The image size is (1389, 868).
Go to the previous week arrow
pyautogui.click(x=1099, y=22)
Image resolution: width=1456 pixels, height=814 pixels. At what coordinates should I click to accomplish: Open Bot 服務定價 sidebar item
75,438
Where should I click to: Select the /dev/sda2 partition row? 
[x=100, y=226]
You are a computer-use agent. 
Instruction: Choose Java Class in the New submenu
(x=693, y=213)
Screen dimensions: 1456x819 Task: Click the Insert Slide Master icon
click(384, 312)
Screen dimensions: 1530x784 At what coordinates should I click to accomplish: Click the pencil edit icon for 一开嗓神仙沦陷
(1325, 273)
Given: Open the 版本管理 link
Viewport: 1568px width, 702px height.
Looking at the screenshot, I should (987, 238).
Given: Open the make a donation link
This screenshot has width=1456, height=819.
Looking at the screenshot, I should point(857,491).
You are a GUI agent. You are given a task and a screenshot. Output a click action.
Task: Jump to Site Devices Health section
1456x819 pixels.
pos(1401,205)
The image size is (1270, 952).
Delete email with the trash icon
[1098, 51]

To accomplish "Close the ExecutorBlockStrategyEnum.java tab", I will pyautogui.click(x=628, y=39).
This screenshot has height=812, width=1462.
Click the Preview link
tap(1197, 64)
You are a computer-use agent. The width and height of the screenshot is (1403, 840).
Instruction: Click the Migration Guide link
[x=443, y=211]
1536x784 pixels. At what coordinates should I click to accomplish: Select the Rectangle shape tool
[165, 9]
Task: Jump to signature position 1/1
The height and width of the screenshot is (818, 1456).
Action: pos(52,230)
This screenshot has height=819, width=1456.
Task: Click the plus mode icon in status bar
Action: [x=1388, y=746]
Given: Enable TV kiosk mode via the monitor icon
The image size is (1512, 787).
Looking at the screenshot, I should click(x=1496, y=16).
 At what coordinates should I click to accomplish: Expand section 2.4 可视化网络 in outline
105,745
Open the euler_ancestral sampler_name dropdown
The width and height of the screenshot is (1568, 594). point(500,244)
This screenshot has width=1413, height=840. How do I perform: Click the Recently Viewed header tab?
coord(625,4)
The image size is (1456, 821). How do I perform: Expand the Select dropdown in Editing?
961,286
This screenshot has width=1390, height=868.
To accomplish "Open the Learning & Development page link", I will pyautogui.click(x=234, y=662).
- - - - -
> Problem statement
Return the listing above in its entirety, word for word.

> Exercise result
The image size is (1389, 868).
Go to the previous week arrow
pyautogui.click(x=1099, y=22)
Image resolution: width=1456 pixels, height=814 pixels. At what coordinates should I click to accomplish: Open Bot 服務定價 sidebar item
75,438
Where should I click to: Select the /dev/sda2 partition row? 
[x=100, y=226]
You are a computer-use agent. 
Instruction: Choose Java Class in the New submenu
(x=693, y=213)
Screen dimensions: 1456x819 Task: Click the Insert Slide Master icon
click(384, 312)
Screen dimensions: 1530x784 At what coordinates should I click to accomplish: Click the pencil edit icon for 一开嗓神仙沦陷
(1325, 273)
Given: Open the 版本管理 link
Viewport: 1568px width, 702px height.
Looking at the screenshot, I should (987, 238).
Given: Open the make a donation link
This screenshot has width=1456, height=819.
Looking at the screenshot, I should point(857,491).
You are a GUI agent. You are given a task and a screenshot. Output a click action.
Task: Jump to Site Devices Health section
1456x819 pixels.
pos(1401,205)
The image size is (1270, 952).
Delete email with the trash icon
[1098, 51]

To accomplish "Close the ExecutorBlockStrategyEnum.java tab", I will pyautogui.click(x=628, y=39).
This screenshot has height=812, width=1462.
Click the Preview link
tap(1197, 64)
You are a computer-use agent. The width and height of the screenshot is (1403, 840).
Instruction: Click the Migration Guide link
[x=443, y=211]
1536x784 pixels. At what coordinates should I click to accomplish: Select the Rectangle shape tool
[165, 9]
Task: Jump to signature position 1/1
The height and width of the screenshot is (818, 1456).
Action: pos(52,230)
This screenshot has height=819, width=1456.
Task: Click the plus mode icon in status bar
Action: [x=1388, y=746]
Given: Enable TV kiosk mode via the monitor icon
The image size is (1512, 787).
Looking at the screenshot, I should click(x=1496, y=16).
 At what coordinates should I click to accomplish: Expand section 2.4 可视化网络 in outline
105,745
Open the euler_ancestral sampler_name dropdown
The width and height of the screenshot is (1568, 594). point(500,244)
This screenshot has width=1413, height=840. How do I perform: Click the Recently Viewed header tab?
coord(625,4)
The image size is (1456, 821). How do I perform: Expand the Select dropdown in Editing?
961,286
This screenshot has width=1390, height=868.
To accomplish "Open the Learning & Development page link", I will pyautogui.click(x=234, y=662).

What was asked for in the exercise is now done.